▸ Description of the task
Leave every picture out. Set down all the lines below exactly.

▸ Provided records

····················

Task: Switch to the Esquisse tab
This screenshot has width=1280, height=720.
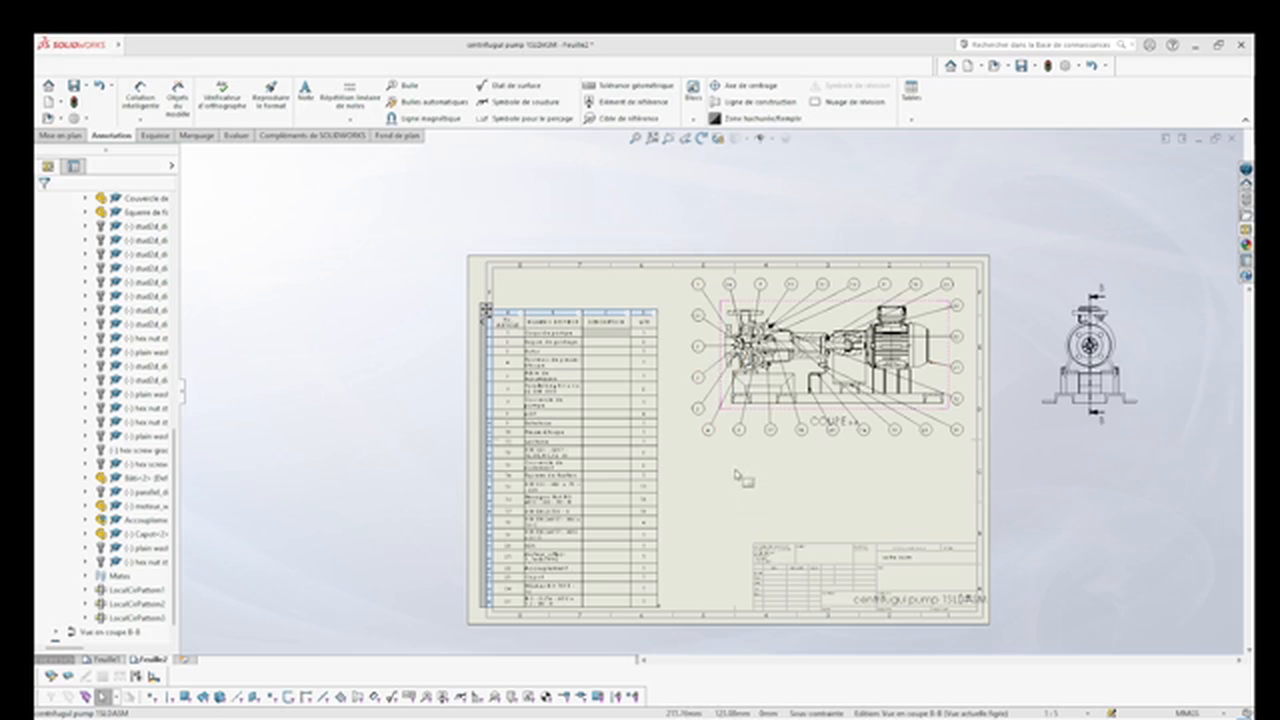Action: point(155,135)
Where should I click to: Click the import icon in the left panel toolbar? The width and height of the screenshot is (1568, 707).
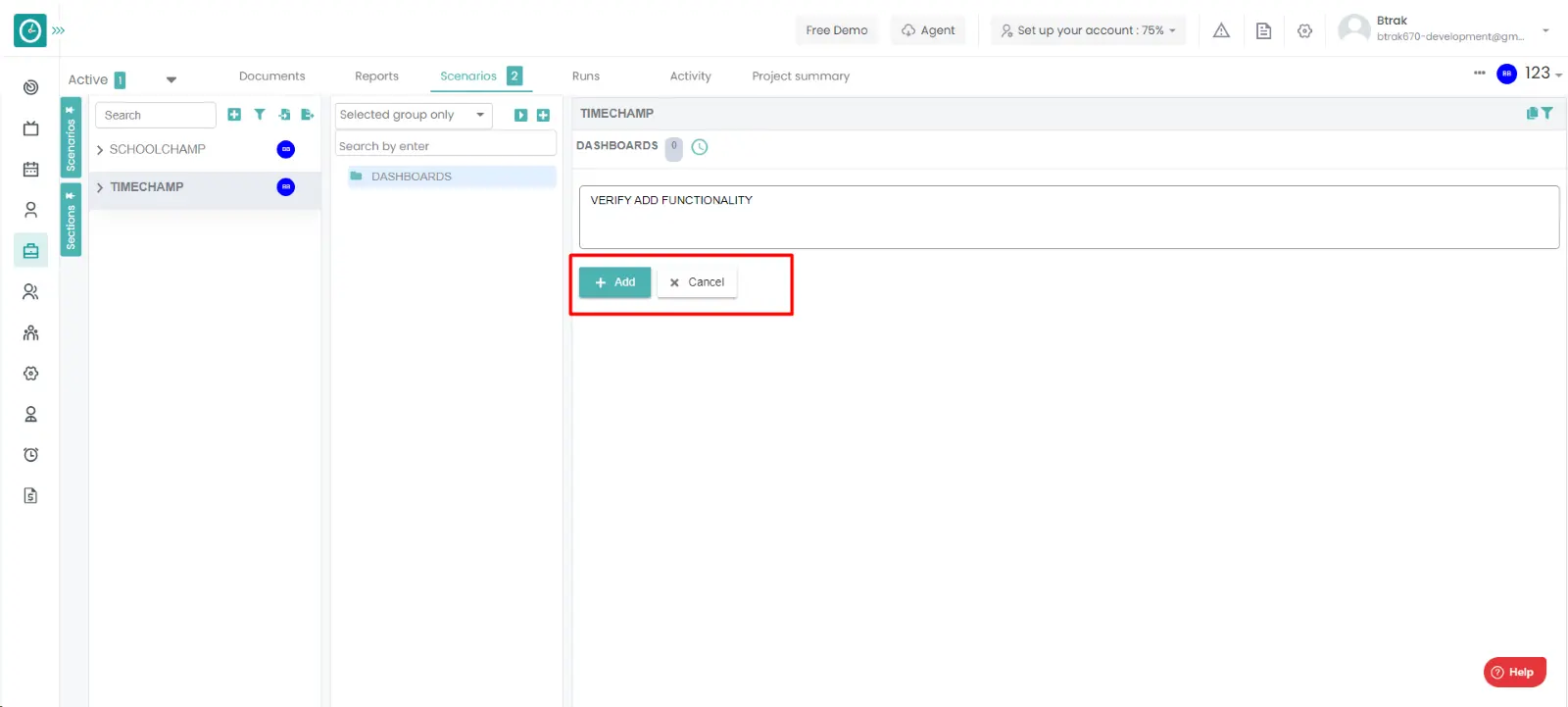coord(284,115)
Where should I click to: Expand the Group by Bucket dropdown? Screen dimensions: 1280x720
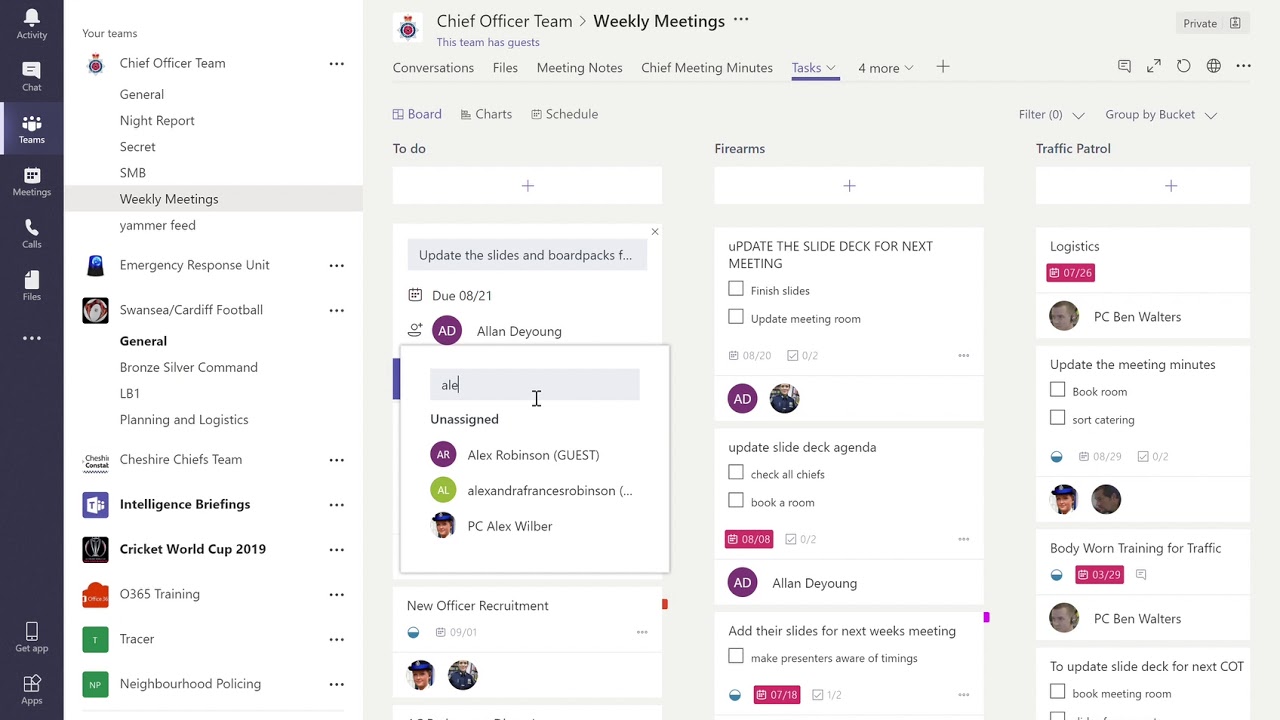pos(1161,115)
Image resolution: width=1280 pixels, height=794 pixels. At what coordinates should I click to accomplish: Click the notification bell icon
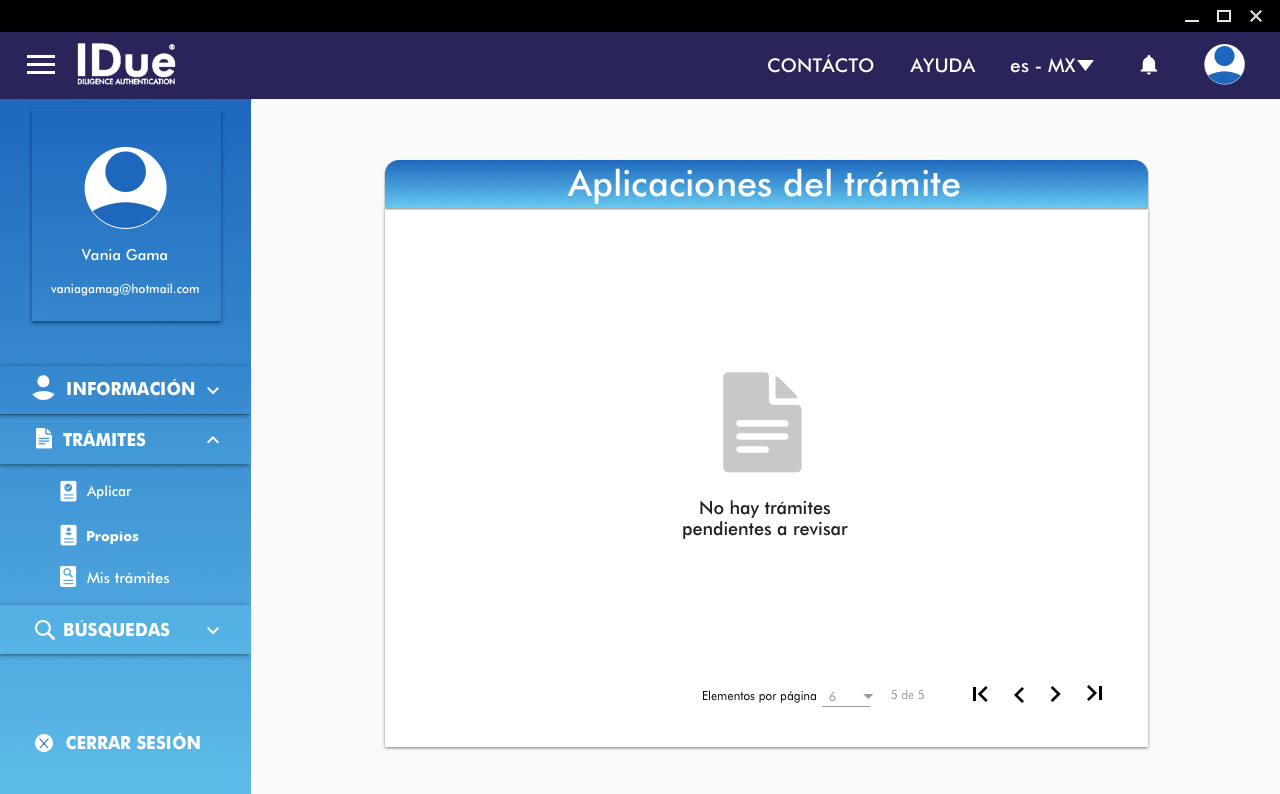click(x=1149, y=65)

····················

▸ Exercise solution
Task: Switch to the Esquisse tab
This screenshot has width=1280, height=720.
Action: point(155,135)
Where should I click to: Click the import icon in the left panel toolbar? The width and height of the screenshot is (1568, 707).
coord(284,115)
Where should I click to: Expand the Group by Bucket dropdown? Screen dimensions: 1280x720
pos(1161,115)
Image resolution: width=1280 pixels, height=794 pixels. At what coordinates should I click to accomplish: Click the notification bell icon
click(x=1149, y=65)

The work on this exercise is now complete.